◆ WHAT NEEDS TO BE DONE
Copy the items word for word, starting at the line with "The image size is (1426, 676)." and ending with the line with "will tap(380, 62).", including both of those lines.

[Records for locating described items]
- - -

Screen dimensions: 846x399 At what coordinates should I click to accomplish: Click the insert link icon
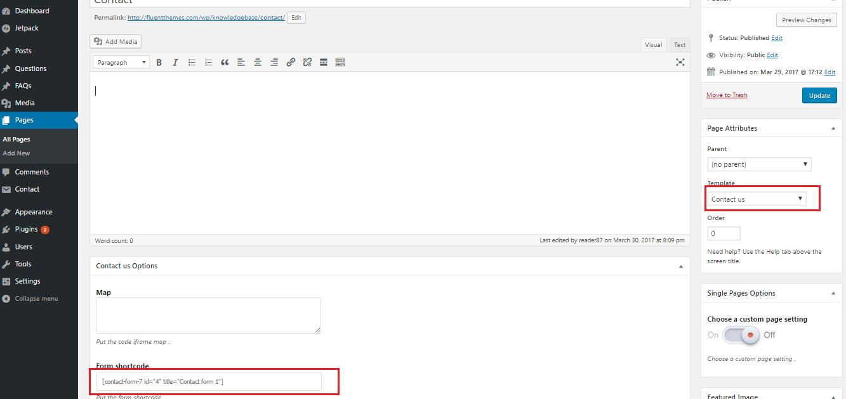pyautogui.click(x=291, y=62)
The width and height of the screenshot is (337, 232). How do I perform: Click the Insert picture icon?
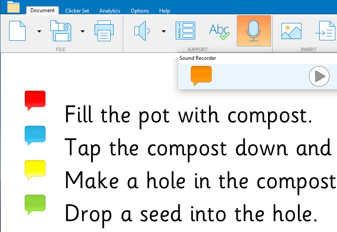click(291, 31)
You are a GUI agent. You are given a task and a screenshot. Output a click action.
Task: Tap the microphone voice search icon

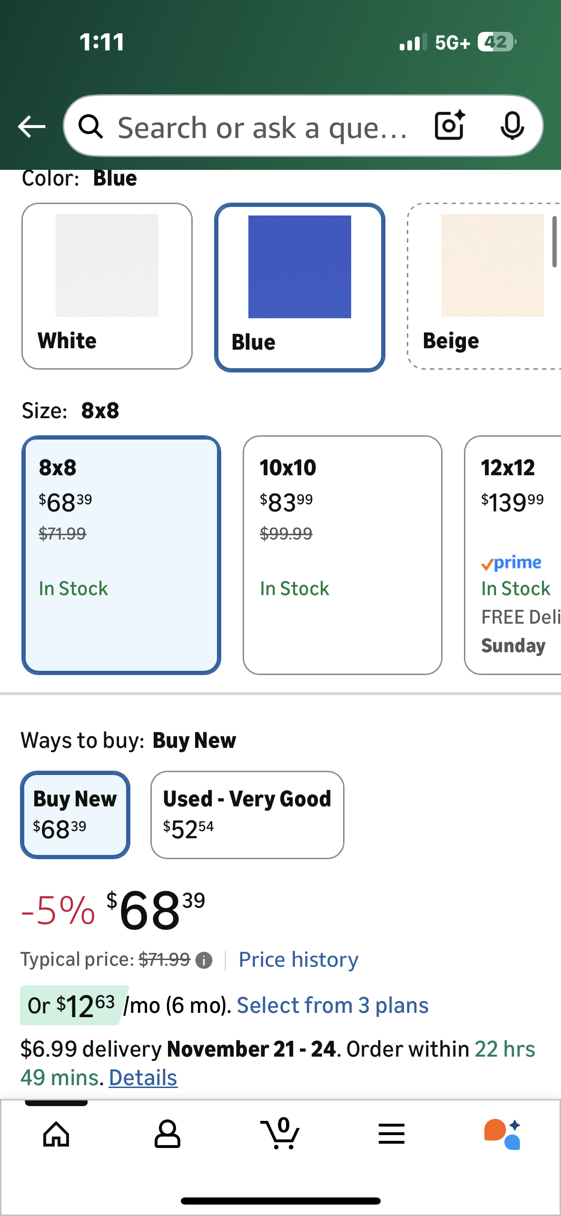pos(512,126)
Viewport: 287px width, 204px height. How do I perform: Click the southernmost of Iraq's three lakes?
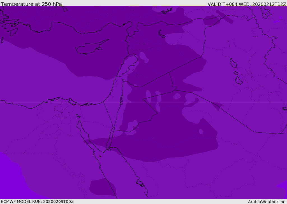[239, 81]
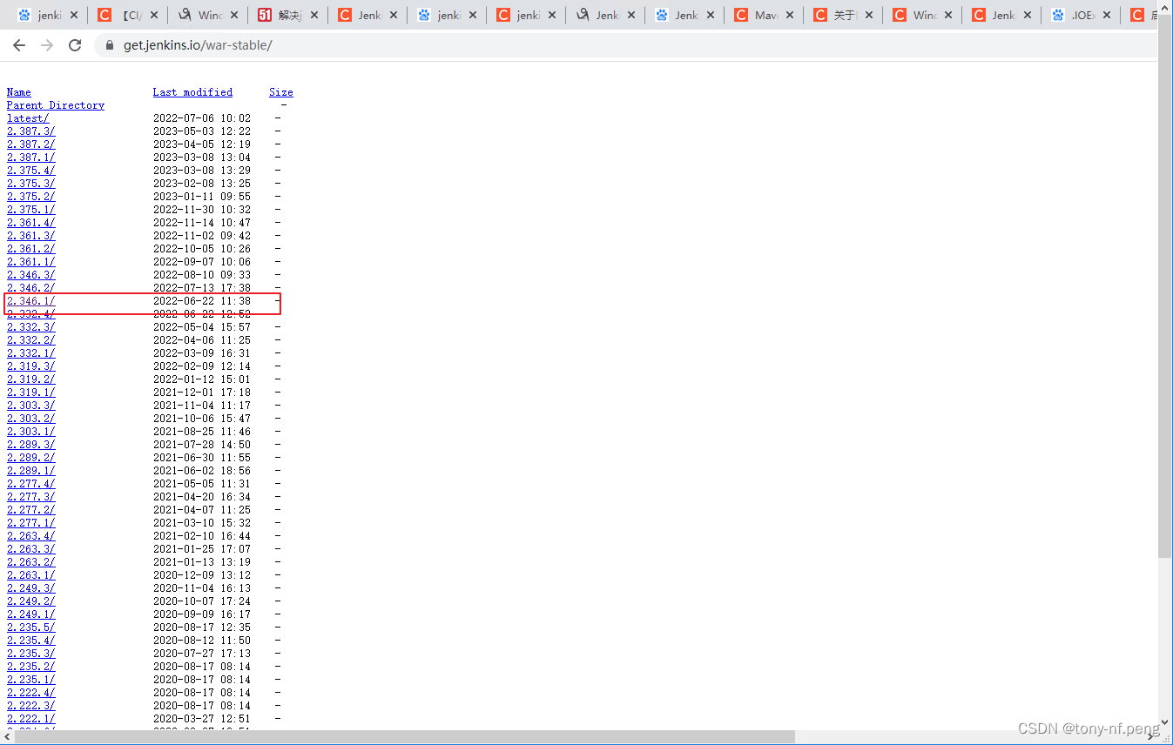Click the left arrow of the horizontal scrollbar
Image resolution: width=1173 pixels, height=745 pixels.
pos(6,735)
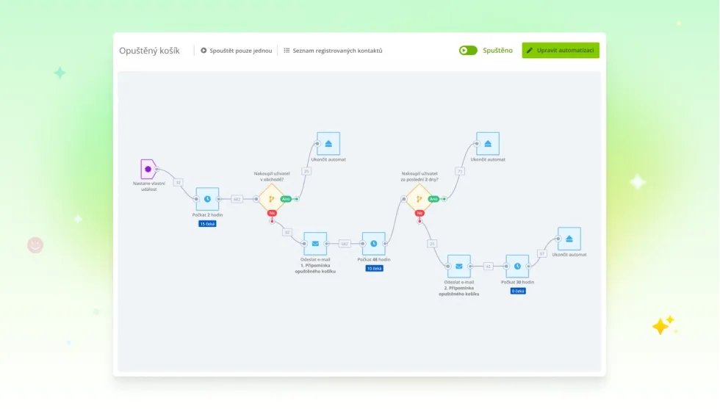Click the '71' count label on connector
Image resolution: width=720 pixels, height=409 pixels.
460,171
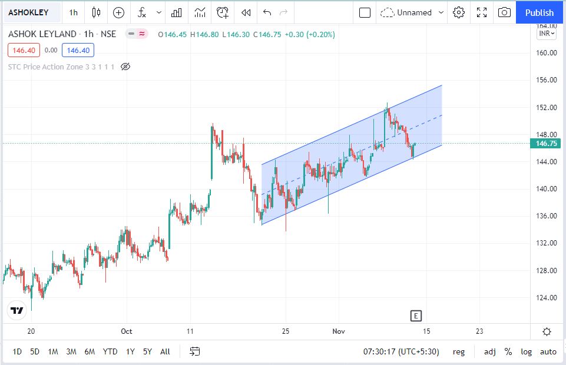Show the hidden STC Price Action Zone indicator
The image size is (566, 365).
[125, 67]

- - -

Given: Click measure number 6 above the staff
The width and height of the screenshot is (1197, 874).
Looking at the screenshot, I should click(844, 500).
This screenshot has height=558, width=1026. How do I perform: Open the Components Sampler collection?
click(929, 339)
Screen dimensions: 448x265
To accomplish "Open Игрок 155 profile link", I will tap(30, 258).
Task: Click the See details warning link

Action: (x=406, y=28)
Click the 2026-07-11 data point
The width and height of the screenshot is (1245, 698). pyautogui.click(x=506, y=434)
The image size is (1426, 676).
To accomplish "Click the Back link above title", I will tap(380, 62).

- - -

◆ EXERCISE SOLUTION
The image size is (1426, 676).
To accomplish "Click the Back link above title", I will tap(380, 62).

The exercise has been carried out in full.